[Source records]
============

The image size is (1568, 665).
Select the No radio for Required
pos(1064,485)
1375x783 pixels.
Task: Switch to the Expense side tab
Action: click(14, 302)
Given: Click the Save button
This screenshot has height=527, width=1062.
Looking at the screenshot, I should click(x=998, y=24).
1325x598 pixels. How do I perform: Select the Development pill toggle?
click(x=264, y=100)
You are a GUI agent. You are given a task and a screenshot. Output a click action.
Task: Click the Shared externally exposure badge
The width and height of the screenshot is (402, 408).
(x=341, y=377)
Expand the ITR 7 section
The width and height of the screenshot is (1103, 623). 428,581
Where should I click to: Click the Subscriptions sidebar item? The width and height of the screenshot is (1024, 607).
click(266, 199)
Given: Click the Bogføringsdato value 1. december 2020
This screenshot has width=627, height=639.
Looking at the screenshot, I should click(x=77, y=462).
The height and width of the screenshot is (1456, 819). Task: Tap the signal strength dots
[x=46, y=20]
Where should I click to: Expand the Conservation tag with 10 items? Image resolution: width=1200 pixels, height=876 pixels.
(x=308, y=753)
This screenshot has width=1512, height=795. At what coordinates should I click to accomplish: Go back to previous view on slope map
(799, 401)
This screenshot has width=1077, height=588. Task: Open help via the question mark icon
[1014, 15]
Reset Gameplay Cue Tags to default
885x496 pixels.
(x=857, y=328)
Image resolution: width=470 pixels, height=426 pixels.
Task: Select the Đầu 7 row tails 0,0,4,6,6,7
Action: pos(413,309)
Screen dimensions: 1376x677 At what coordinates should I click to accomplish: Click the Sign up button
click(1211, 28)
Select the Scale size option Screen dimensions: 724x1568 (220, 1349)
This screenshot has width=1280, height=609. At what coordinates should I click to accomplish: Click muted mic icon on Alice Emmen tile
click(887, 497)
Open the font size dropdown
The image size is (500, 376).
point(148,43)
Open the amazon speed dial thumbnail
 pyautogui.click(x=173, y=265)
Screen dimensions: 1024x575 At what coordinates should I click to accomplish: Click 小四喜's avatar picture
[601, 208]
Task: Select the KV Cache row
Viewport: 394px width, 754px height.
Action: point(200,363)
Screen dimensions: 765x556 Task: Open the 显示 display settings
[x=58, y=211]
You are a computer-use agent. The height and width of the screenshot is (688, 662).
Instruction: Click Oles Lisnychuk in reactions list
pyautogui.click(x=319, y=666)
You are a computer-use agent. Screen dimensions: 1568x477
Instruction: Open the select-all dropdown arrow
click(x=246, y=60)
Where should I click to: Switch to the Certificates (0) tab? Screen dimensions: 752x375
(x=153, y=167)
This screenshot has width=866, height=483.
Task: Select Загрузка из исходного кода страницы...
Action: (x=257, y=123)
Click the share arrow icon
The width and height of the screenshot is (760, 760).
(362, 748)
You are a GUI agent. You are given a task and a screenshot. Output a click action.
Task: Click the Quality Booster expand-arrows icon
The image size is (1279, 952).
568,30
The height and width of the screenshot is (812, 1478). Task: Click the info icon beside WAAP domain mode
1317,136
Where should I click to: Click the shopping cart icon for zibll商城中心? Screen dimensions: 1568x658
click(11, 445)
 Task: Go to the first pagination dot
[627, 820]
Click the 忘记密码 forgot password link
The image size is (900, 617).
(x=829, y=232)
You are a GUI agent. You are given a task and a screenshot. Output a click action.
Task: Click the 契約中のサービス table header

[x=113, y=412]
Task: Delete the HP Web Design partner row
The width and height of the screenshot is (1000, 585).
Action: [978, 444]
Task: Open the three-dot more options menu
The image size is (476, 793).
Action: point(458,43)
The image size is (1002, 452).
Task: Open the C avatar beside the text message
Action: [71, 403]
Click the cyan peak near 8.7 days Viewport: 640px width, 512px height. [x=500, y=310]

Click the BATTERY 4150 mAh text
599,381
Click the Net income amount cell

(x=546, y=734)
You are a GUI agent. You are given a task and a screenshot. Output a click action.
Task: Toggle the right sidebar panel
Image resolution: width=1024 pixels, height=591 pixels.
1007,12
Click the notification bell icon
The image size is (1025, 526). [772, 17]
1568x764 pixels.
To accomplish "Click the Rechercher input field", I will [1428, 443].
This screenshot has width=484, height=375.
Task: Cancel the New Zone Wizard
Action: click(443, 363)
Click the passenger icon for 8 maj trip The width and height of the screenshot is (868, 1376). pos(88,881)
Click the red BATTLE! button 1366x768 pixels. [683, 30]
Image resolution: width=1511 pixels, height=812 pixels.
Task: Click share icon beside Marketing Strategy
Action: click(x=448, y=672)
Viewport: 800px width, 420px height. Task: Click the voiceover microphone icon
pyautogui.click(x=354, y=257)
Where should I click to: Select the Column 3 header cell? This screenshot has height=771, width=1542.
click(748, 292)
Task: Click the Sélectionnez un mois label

============

Required action:
If a line in the entries contains "computer", copy it.

The completed task:
You are a computer-use agent. The height and width of the screenshot is (688, 662).
You are a computer-use agent. Screen dimensions: 1568x477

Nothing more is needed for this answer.